EMB has seen more than $200 million leave the fund recently, but keep in mind that its total asset base is a hefty $5 billion.

Trading volume has also been off the wall (and in some cases, very wide intraday ranges have occurred in compressed periods of time) in not only EMB, but related EM Bond focused products, namely PCY (PowerShares Emerging Markets Sovereign Debt, Expense Ratio 0.50%), and ELD (WisdomTree Emerging Markets Local Debt, Expense Ratio 0.55%).

EMLC (Market Vectors Emerging Markets Local Currency Bond, Expense Ratio 0.47%) is another one to talk about in this space given the recent action in the category.

It was not long ago, the beginning of May where products such as EMB were touching new highs (as yields fell lower and lower) amid the great race for higher yields in portfolios among institutional managers.

The climb up was steady, but the reckless selling that has been present in recent sessions accompanied by very wide intraday “gap down” ranges, has caused concern apparently among long holders, exacerbating the selling pressure.

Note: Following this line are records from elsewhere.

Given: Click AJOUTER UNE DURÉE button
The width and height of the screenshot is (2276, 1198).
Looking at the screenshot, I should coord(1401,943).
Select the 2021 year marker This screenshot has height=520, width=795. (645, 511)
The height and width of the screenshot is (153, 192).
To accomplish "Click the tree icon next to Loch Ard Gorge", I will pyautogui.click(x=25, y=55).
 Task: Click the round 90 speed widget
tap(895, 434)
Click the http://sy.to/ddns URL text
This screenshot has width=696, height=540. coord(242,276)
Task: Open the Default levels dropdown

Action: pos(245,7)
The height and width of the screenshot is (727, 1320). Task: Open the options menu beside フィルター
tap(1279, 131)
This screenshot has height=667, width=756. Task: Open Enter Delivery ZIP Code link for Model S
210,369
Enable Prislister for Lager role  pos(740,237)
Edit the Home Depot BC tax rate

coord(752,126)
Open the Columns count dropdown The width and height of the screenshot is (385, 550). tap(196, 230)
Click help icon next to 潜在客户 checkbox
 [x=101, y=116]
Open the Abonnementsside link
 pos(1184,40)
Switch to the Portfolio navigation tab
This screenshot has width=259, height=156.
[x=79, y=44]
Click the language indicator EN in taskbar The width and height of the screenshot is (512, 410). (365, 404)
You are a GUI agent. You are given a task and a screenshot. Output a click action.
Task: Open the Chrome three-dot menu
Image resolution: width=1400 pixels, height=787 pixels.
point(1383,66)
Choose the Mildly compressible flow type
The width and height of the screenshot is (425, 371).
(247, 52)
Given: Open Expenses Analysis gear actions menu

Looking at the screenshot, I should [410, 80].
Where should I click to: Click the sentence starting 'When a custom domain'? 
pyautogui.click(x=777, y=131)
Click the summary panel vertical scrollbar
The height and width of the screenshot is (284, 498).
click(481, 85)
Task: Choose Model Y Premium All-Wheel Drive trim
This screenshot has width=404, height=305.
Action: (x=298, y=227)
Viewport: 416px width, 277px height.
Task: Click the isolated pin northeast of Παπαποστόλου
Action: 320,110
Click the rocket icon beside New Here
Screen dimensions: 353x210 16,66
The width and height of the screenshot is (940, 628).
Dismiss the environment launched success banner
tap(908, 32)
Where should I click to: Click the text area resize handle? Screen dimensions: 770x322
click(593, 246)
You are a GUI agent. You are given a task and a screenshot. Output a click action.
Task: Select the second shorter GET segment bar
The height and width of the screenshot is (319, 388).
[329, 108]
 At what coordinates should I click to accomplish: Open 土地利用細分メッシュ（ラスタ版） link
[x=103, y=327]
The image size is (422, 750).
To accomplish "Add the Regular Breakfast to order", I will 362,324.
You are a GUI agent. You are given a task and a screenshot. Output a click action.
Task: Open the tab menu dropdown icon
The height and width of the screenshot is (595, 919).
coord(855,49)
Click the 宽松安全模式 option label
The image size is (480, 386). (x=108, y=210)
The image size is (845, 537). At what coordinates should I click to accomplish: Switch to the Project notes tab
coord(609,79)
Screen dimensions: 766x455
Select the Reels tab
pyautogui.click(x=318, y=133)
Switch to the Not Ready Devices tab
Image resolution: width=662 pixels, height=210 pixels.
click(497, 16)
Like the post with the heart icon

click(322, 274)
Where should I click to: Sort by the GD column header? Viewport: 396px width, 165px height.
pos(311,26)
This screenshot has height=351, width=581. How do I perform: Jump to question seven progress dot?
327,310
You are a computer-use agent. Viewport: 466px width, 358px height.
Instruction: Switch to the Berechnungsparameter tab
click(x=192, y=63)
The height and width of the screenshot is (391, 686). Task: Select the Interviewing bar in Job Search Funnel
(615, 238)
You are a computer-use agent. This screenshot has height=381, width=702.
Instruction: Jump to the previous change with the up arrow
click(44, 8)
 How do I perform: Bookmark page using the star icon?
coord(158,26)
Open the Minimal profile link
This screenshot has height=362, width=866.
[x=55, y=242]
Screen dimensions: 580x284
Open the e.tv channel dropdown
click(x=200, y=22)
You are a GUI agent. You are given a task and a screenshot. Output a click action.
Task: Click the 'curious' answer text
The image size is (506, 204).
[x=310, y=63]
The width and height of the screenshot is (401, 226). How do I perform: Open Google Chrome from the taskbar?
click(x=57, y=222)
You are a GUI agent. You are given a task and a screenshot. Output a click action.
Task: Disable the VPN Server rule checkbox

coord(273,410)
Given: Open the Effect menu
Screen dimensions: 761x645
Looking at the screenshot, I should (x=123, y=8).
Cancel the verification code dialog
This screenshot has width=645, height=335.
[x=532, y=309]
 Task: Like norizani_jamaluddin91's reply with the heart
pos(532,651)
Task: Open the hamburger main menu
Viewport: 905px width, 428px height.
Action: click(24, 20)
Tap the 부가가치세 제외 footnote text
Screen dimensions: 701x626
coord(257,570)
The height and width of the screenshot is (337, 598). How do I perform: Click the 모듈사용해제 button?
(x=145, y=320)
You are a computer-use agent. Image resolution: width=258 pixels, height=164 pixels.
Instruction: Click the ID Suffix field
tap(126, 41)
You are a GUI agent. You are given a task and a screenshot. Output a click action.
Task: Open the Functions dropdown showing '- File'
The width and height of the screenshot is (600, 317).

At these levels, the true “valuation based” and fundamental bond managers will shine, as they can quickly examine the underlying paper in such portfolios and quickly figure out which of these EM portfolios is irrationally depressed in value only due to the broad Fixed Income selling out there brought on by Bernanke and company’s comments earlier this week.

With EMB’s yield rising to 4.63% at this juncture, these products may be in more play than ever given the mass dislocation and apparent disagreement on valuation that the market is seeing currently in terms of Government and Corporate Bond issues from EM based countries like the Philippines, Russia, Peru, Indonesia, and Colombia to name a few (current top holdings of EMB).

As one might expect, equity carnage in the EM markets has rippled over into the FI space as well and it has been difficult at times in market distress to effectively liquidate EM bond portfolios absent price impact, thus the large intraday ranges recently. This environment perhaps creates even more trading opportunity at these levels, if not just a massive surge in volatility.